Bei Notenbanken ist das anders. Sie können nicht pleite gehen, da sie sich jederzeit das Geld selbst drucken können, um etwaige Ansprüche zu bedienen. Die von der EZB und den nationalen Zentralbanken wie der Bundesbank (BBk) ausgegebenen Euroscheine sind „die einzigen Banknoten, die in der Union als gesetzliches Zahlungsmittel gelten“, heißt es in Artikel 16 EZB-Satzung. So erfährt der Euro im Inland und der Eurozone als Monopolwährung zudem einen Konkurrenzschutz – dem die Geldhalter auch bei hoher Inflation (2022: 7,9 Prozent; 2023: 6,0 Prozent) ausgesetzt sind.

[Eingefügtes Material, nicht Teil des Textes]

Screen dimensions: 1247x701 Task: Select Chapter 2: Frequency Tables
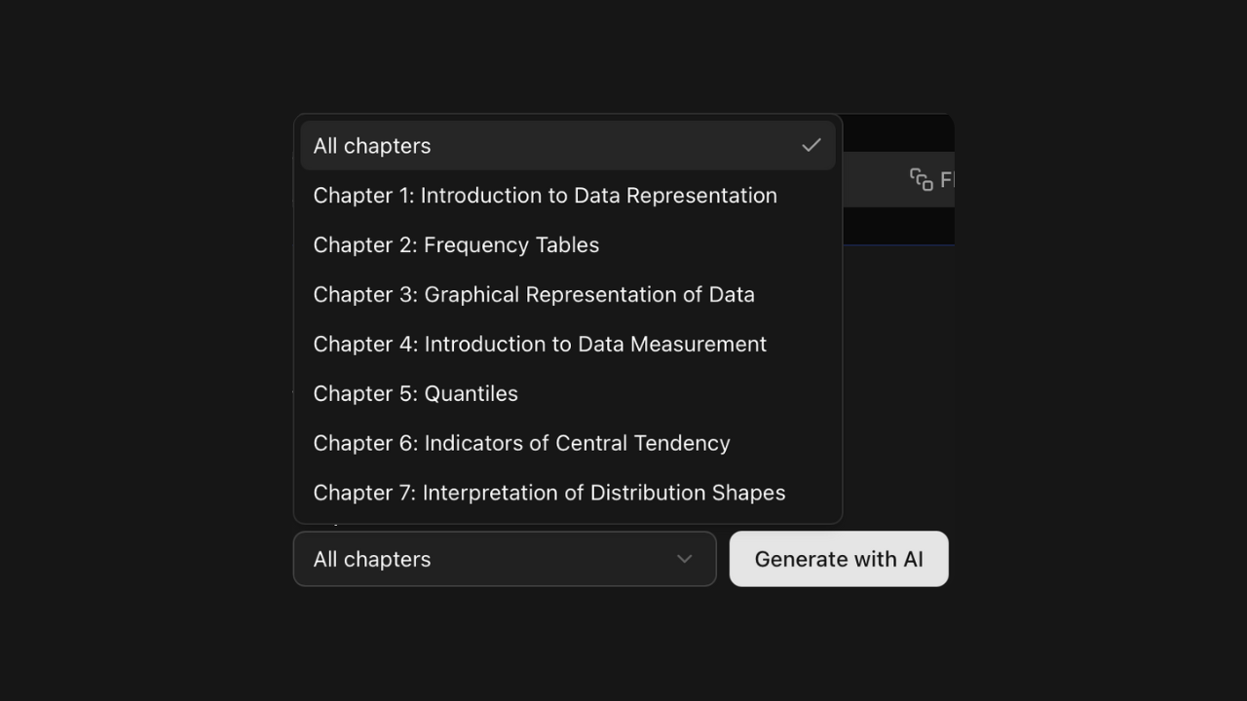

Dies vorauszuschicken ist notwendig, um die durchaus prekäre Situation nicht nur der BBk einschätzen zu können. Seit 2015 haben die nationalen Zentralbanken der Eurozone massiv Staatsanleihen aufgekauft – offiziell um die geldpolitische Steuerung der EZB wirksamer zu machen. Nach Einschätzung ehemaliger Zentralbanker aber auch, um den hochverschuldeten Staaten wie Griechenland, Italien, Spanien und Frankreich den Marktzugang bei tragbaren Zinskosten offen zu halten. Die seinerzeit angekauften, langlaufenden Anleihen haben sehr niedrige Zinsen, die die Notenbanken jetzt weiterhin als Einnahmen verbuchen.

Denen stehen im Gegenzug aufgrund der Anti-Inflationspolitik relativ hoch verzinste, jederzeit abrufbare Einlagen der Geschäftsbanken gegenüber. Konkret berichtet die BBk für 2023 eine durchschnittliche Verzinsung der Anleihen von 0,37 Prozent bei zu leistenden Zinsen auf die Einlagen von im Jahresdurchschnitt 3,27 Prozent. Hieraus resultiert eine negative Zinsmarge von -2,90 Prozent – ein wahrhaftes Verlustgeschäft. In ihrem aktuellen Geschäftsbericht für 2023 weist die BBk per Saldo ein negatives Zinsergebnis von 19,1 Milliarden Euro aus – quasi ein selbstverschuldeter Kollateralschaden infolge der verbotenen Unterstützung der Euro-Hochschuldenstaaten.

Eine Bewertung zu Marktkursen würde massive Probleme bringen

Den gesamten Jahresverlust von 21,6 Milliarden Euro kann die BBk nur durch die vollständige Auflösung ihrer Wagnisvorsorge (19,2 Milliarden Euro) und einen weitgehenden Abbau ihrer angesparten Rücklagen (2,4 Milliarden Euro) zu einer „roten Null“ ausgleichen. Da die BBk auch für 2024 mit einem erheblichen Fehlbetrag rechnet, dürfte dieser die noch verbliebenen Rücklagen (661 Millionen Euro) übersteigen. Erstmals seit 1979 müßte sie dann wieder einen Bilanzverlust ausweisen und hätte eine nicht unerhebliche Eigenkapitallücke.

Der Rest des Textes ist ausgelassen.